Exercise requirements:
1. In the passage on the Federal Reserve, when is the next FOMC meeting scheduled?
2. Continue the passage on the Federal Reserve from its final sentence, keeping its tone.

Adding to today’s continued move higher in the markets, we have additional confirmation that the Fed is on the brink of action sooner rather than later (regardless of any additional stimulus by the ECB). As per usual, the Fed used two of its classic outlets this morning to unveil the direction it may plan on taking when the world’s central bankers convene at the Fed’s annual conference in Jackson Hole, Wyo., on Aug. 31 (next FOMC meeting scheduled for Sept. 12-13).
As indicated by WSJ’ Jon Hilsenrath and Boston Fed President Eric Rosengren, the key for the Fed is the change of communication in its strategy – in other words, removing the constraints of dollar value and time with its programs. In an “open-ended” quantitative easing program, the Fed will still stick with purchasing mortgage-backed securities (and possibly U.S. Treasury securities) at a substantial monthly rate, growing the Fed’s balance sheet by whatever amount it takes to see better economic data (program is directly tied to “economic outcomes”).
Rosengren: Winded Economy Needs More Juice from Fed: http://www.cnbc.com/id/48547302
“We’re only just trending water in the labor market,” says Eric Rosengren, Boston Fed President, commenting on the outlook on employment and discussing why he thinks the Fed needs “an open-ended” policy on quantitative easing and expand its portfolio of mortgage bonds and U.S. Treasuries, with CNBC’s Steve Liesman.
Fed Official Calls for Bond Buying
Eric Rosengren, president of the Federal Reserve Bank of Boston, called on the Fed to launch an aggressive, open-ended bond buying program that the central bank would continue until economic growth picks up and unemployment starts falling again.

Supplied information:
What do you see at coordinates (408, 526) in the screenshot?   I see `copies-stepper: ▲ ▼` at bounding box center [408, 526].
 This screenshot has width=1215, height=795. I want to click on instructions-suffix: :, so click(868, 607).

Outputs in order:
1. Sept. 12-13.

2.
His call came in an interview with The Wall Street Journal, the first since the central bank signaled last week that it was leaning strongly toward taking new measures to support economic growth.
Mr. Rosengren isn’t currently among the regional Fed bank presidents with a vote on monetary policy. Although all 12 presidents participate in Fed deliberations, only five join the seven Fed governors in Washington in the formal committee vote.
Still, he is part of a wing of policy activists at the Fed who have pushed for more aggressive responses to a weak economy. His decision to speak out forcefully is a sign of the momentum building inside the Fed for a new phase of action. A bond-buying program, also known as quantitative easing, would aim to drive down long-term interest rates, drive up stocks and push down the value of the dollar, which many officials believe would spur activity.
Mr. Rosengren likened the economy to a swimmer treading water and getting nowhere. The unemployment rate has been stuck above 8% all year.
Despite a pickup in payroll employment growth in July, he said, many other measures of the job market’s vitality remain soft. The percentage of the population that is employed fell from 58.6% in June to 58.4% in July and is lower than it was at the beginning of the year, he noted.
“That calls for a more substantive action than we’ve taken to date,” he said. “We need a pro-growth monetary policy.” Treading water, he added, was “not sufficient.”
Mr. Rosengren said the Fed should buy more mortgage-backed securities and possibly U.S. Treasury securities in an open-ended program, and state that it will continue to buy bonds “until we start seeing some pretty significant improvements in growth and income.”
He argued that the Fed is missing both aspects of its congressional mandate: maximum sustainable employment and price stability. While unemployment is high, inflation, as measured by the Commerce Department’s personal consumption expenditure price index, is below the Fed’s 2% goal.
The Fed already has launched two rounds of bond buying. From 2009 through early 2010, the central bank purchased $1.25 trillion worth of mortgage-backed securities, $300 billion worth of U.S. Treasury securities and $175 billion of debt issued by Fannie Mae and Freddie Mac, the government-backed mortgage companies. In all, the program averaged purchases of about $115 billion per month.
During a second program, the Fed bought $600 billion of Treasury securities in 2010 and 2011, averaging $75 billion a month.
A new program, Mr. Rosengren said, should be “at least of the magnitude that we’ve had before.” The difference, he said, should be that a new program shouldn’t set a fixed amount or end-date.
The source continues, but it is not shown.